▸ EXERCISE DETAILS: Copy out word for word everything in the release notes below from "17.4.211.7 KB" down to "no longer required.".

— begin PAGE TEXT —

Back to Ocrmypdf

v7

docs/releasenotes/version07.md

17.4.211.7 KB
Original Source

% SPDX-FileCopyrightText: 2022 James R. Barlow % SPDX-License-Identifier: CC-BY-SA-4.0

v7

v7.4.0

  • --force-ocr may now be used with the new --threshold and --mask-barcodes features
  • pikepdf >= 0.9.1 is now required.
  • Changed metadata handling to pikepdf 0.9.1. As a result, metadata handling of non-ASCII characters in Ghostscript 9.25 or later is fixed.
  • chardet >= 3.0.4 is temporarily listed as required. pdfminer.six depends on it, but the most recent release does not specify this requirement. ({issue}326)
  • python-xmp-toolkit and libexempi are no longer required.
  • A new Docker image is now being provided for users who wish to access OCRmyPDF over a simple HTTP interface, instead of the command line.

— end PAGE TEXT —
— begin EXTRACTED MATERIAL —

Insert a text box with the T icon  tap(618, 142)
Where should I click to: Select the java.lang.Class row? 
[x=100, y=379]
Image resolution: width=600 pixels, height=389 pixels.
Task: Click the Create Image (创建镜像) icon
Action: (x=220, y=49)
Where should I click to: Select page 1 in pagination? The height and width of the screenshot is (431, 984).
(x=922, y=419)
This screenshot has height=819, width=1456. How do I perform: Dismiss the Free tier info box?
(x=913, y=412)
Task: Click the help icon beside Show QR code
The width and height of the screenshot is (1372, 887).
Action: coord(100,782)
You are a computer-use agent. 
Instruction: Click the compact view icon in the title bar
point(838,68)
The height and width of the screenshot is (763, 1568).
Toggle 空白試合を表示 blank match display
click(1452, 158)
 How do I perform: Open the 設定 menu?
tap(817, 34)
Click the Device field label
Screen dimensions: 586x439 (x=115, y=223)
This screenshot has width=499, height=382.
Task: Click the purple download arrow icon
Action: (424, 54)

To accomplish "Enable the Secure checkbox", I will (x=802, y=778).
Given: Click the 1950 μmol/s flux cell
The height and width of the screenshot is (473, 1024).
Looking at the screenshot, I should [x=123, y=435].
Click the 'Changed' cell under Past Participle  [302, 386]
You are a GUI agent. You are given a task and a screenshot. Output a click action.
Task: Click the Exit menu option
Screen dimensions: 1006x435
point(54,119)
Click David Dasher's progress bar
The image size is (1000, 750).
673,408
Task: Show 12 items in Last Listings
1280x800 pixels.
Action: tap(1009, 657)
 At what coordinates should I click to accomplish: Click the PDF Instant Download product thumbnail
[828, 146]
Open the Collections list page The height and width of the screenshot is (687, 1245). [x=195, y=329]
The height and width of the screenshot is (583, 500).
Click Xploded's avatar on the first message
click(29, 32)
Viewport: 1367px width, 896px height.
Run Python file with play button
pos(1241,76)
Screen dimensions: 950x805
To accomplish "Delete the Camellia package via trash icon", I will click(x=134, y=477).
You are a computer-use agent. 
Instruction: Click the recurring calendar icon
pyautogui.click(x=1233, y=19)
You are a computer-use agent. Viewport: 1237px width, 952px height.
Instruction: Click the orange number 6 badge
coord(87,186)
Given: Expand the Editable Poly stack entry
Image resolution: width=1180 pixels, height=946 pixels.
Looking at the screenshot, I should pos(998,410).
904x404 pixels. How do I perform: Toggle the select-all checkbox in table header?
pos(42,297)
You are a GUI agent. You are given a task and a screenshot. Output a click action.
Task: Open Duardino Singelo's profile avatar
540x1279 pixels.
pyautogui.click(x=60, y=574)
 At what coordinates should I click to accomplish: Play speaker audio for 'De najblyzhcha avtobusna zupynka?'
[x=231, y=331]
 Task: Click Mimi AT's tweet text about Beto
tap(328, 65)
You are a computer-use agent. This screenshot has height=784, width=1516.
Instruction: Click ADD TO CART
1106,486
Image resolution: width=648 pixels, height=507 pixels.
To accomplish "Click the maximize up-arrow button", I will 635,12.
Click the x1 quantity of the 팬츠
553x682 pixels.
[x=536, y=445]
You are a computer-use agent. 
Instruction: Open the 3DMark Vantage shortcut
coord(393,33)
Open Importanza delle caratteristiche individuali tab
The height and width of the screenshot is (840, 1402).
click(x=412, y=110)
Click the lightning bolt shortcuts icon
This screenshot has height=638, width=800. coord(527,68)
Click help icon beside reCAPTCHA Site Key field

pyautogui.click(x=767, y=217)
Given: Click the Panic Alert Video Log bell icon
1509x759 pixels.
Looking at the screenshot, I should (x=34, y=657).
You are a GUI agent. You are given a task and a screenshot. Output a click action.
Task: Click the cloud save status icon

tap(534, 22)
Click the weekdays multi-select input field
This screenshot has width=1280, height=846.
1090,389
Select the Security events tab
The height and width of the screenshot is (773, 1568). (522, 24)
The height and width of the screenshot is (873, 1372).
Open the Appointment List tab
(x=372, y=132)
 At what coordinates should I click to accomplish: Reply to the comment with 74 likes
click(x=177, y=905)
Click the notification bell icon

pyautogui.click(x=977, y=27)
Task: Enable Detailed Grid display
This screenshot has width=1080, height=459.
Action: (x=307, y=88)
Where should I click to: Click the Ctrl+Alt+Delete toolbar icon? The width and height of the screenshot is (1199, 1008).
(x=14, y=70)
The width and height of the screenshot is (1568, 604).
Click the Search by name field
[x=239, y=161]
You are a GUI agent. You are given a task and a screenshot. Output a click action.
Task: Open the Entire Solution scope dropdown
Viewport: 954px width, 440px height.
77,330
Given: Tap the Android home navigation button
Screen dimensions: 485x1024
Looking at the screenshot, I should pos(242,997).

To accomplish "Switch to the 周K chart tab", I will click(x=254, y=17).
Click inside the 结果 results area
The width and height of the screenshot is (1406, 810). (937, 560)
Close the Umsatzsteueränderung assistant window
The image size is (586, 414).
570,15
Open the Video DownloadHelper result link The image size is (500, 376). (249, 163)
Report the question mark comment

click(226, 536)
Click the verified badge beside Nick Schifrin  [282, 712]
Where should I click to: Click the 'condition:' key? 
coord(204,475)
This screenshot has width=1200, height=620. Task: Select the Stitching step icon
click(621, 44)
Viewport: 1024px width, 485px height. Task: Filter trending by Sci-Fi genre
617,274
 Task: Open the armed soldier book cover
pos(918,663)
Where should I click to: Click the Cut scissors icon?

— end EXTRACTED MATERIAL —

▸ WRITTEN ANSWER:
17.4.211.7 KB
Original Source

% SPDX-FileCopyrightText: 2022 James R. Barlow % SPDX-License-Identifier: CC-BY-SA-4.0

v7

v7.4.0

  • --force-ocr may now be used with the new --threshold and --mask-barcodes features
  • pikepdf >= 0.9.1 is now required.
  • Changed metadata handling to pikepdf 0.9.1. As a result, metadata handling of non-ASCII characters in Ghostscript 9.25 or later is fixed.
  • chardet >= 3.0.4 is temporarily listed as required. pdfminer.six depends on it, but the most recent release does not specify this requirement. ({issue}326)
  • python-xmp-toolkit and libexempi are no longer required.